Project Overview
I am building a Natural Language → T-SQL system for Microsoft SQL Server (T-SQL).
Expected behavior:
If a user asks a natural-language question (e.g.,
“How many users are using smartphones last month?”),
the system should generate a valid and logically correct T-SQL query.
Constraints
- Maximum GPU memory: 40 GB
- Deployment: Local GPU inference only
- No internet access after training (fully offline deployment)

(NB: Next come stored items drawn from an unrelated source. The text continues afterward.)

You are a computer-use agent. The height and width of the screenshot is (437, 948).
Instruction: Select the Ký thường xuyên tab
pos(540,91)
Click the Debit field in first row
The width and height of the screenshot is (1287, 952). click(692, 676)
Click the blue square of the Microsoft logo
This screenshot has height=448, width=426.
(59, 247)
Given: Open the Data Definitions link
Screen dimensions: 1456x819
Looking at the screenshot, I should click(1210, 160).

- This restricts model size and external API usage
Current Architecture
- LLM:
defog/sqlcoder-7b-2 - Fine-tuning: ~2,500 complex SQL queries
- Multi-table JOINs
- Aggregations
- Date logic
- Schema Handling (RAG):
- Tables and column descriptions stored separately
- Embedded using MiniLM
- Retrieved via cosine similarity
- Generation Flow:
- User NL query
- Retrieve relevant schema context
- Inject schema into prompt
- Generate T-SQL
What Works
- Simple queries
- Single-table queries
- WHERE / GROUP BY / HAVING
- Basic aggregations
Issue
For complex queries involving:
- Multiple JOINs
- SQL Server date functions (
DATEADD,DATEDIFF,CONVERT) - Cross-table business logic
the model often:
- Chooses incorrect JOIN paths
- Misses required tables
- Hallucinates columns
- Produces SQL Server–invalid date syntax
- Generates logically incorrect queries
This happens despite fine-tuning and schema grounding.
Questions
- Is this mainly a 7B model limitation for complex for this project?
- Would explicitly injecting foreign-key relationships / join graphs into the prompt help?

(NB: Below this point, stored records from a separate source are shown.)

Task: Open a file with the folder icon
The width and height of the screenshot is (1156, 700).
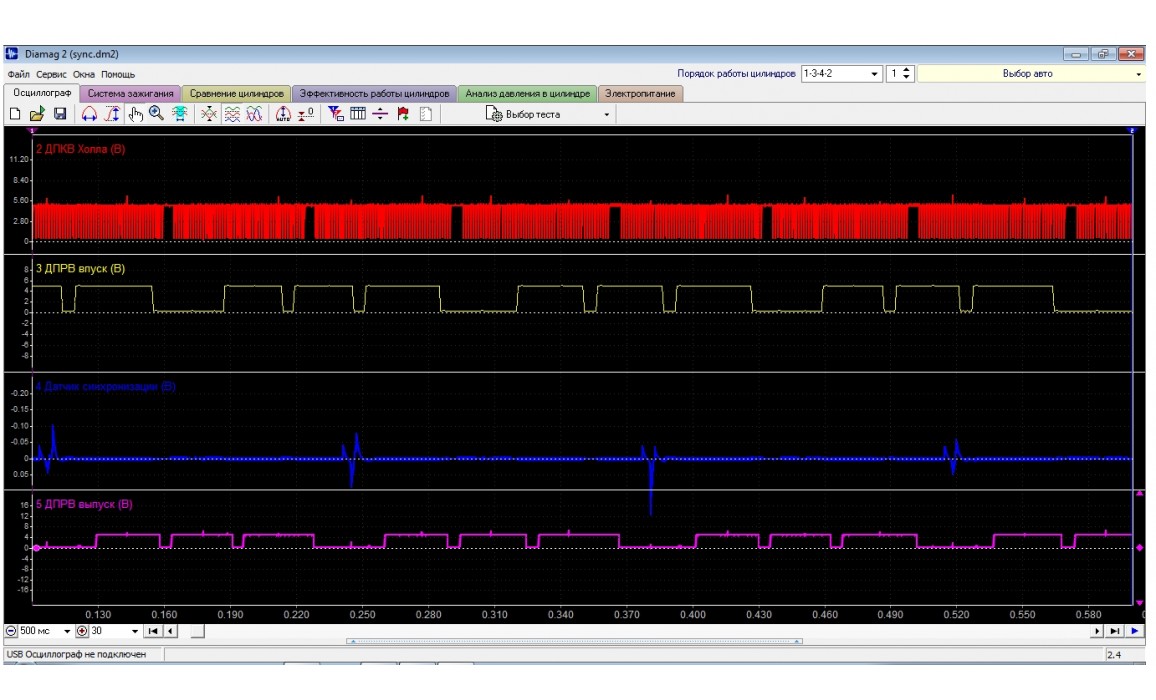Action: coord(37,115)
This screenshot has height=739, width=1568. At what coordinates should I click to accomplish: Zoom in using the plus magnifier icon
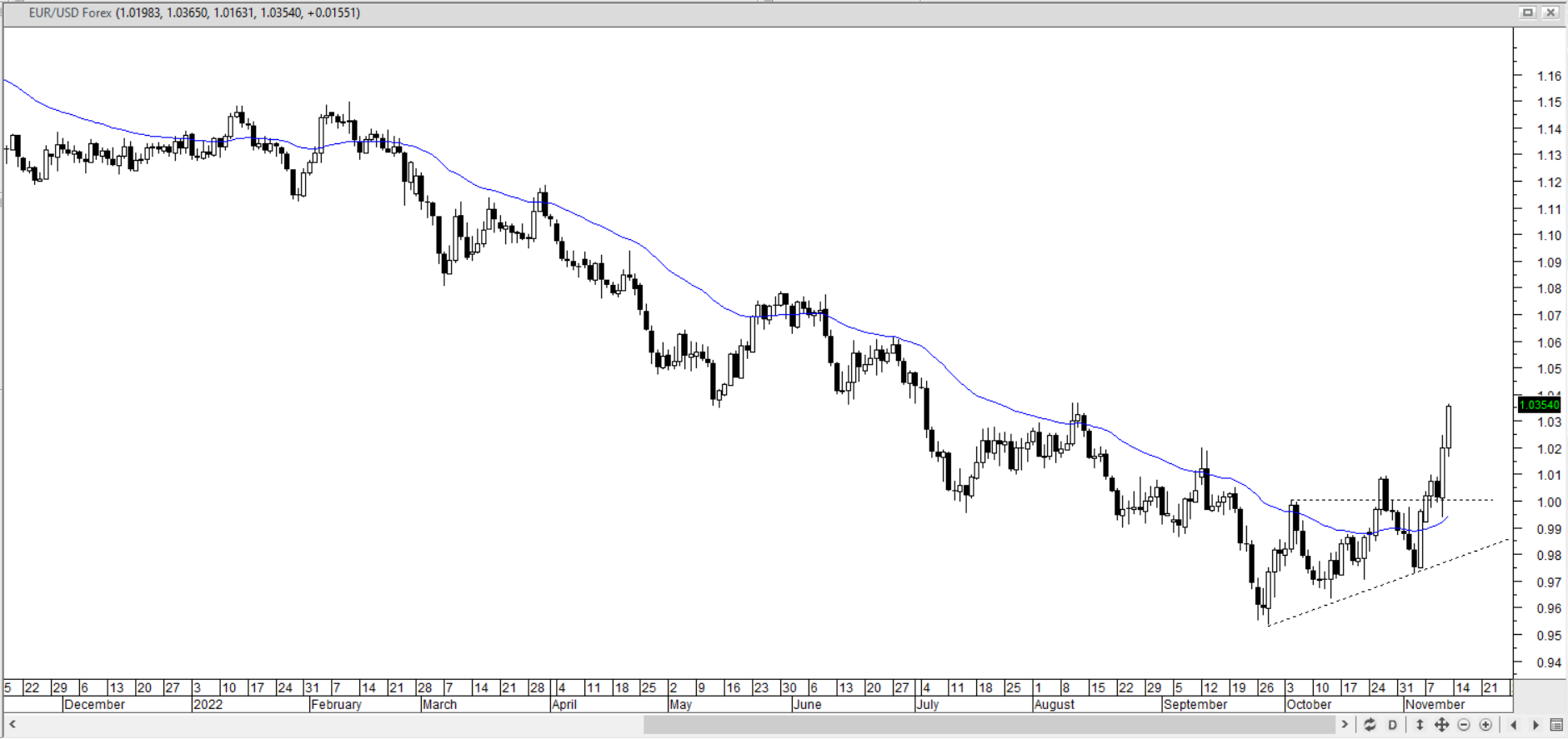1485,725
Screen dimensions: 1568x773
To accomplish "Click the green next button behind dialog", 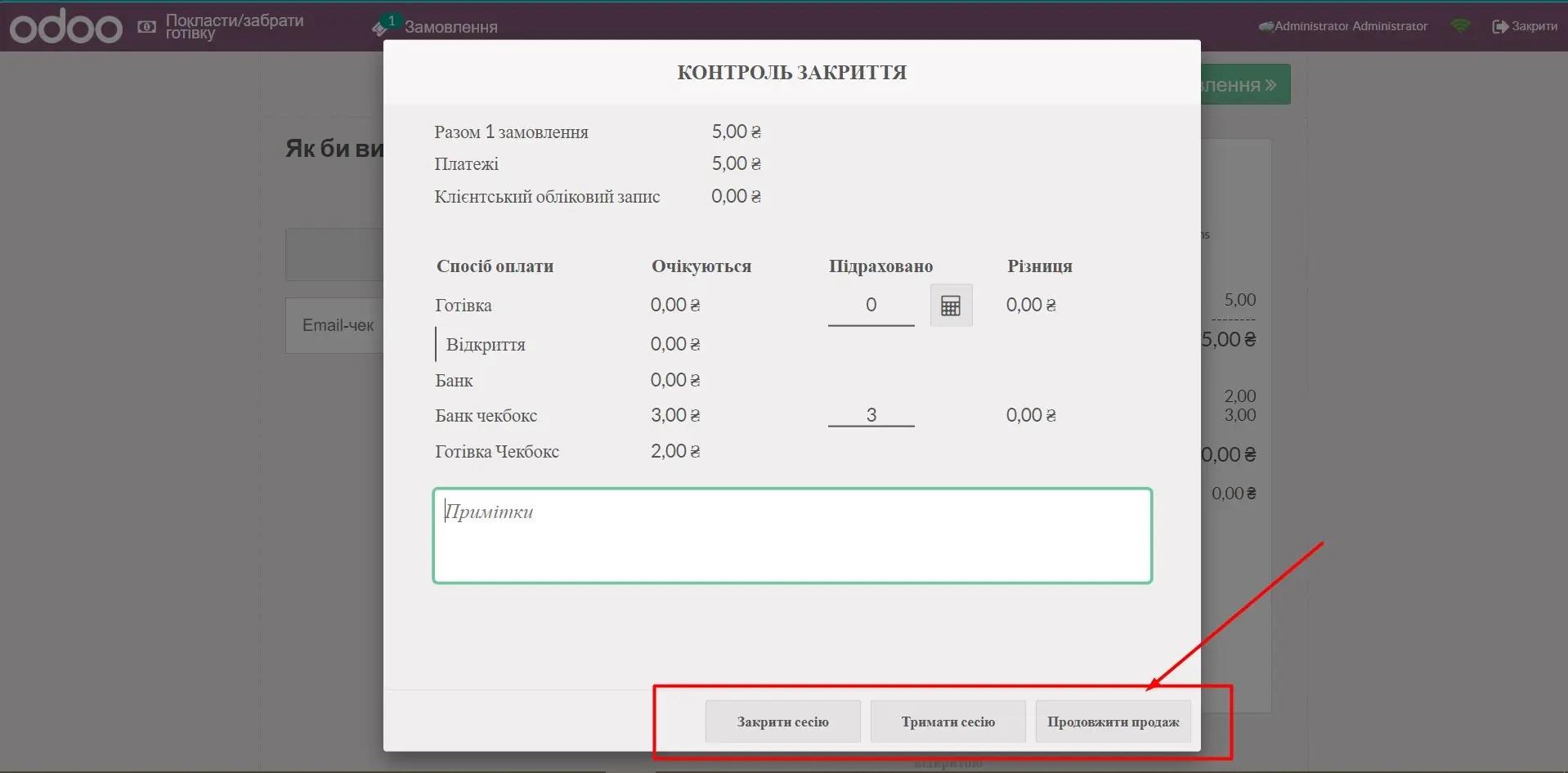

- Is a query-planning stage (join planning → filters → final SQL) recommended?
- Any best practices for T-SQL–specific correctness?
- Given offline + 40 GB GPU constraints, would:
- Larger quantized models
- Multi-stage planners
- Rule-based join resolution + LLM
be more reliable?
- Are there any open-source or production-grade Natural Language to Sql architectures that handle complex joins reliably under similar constraints?
Goal
To generate correct, production-ready T-SQL for complex NL queries under offline and 40 GB GPU constraints.
Thanks in advance for any guidance or references!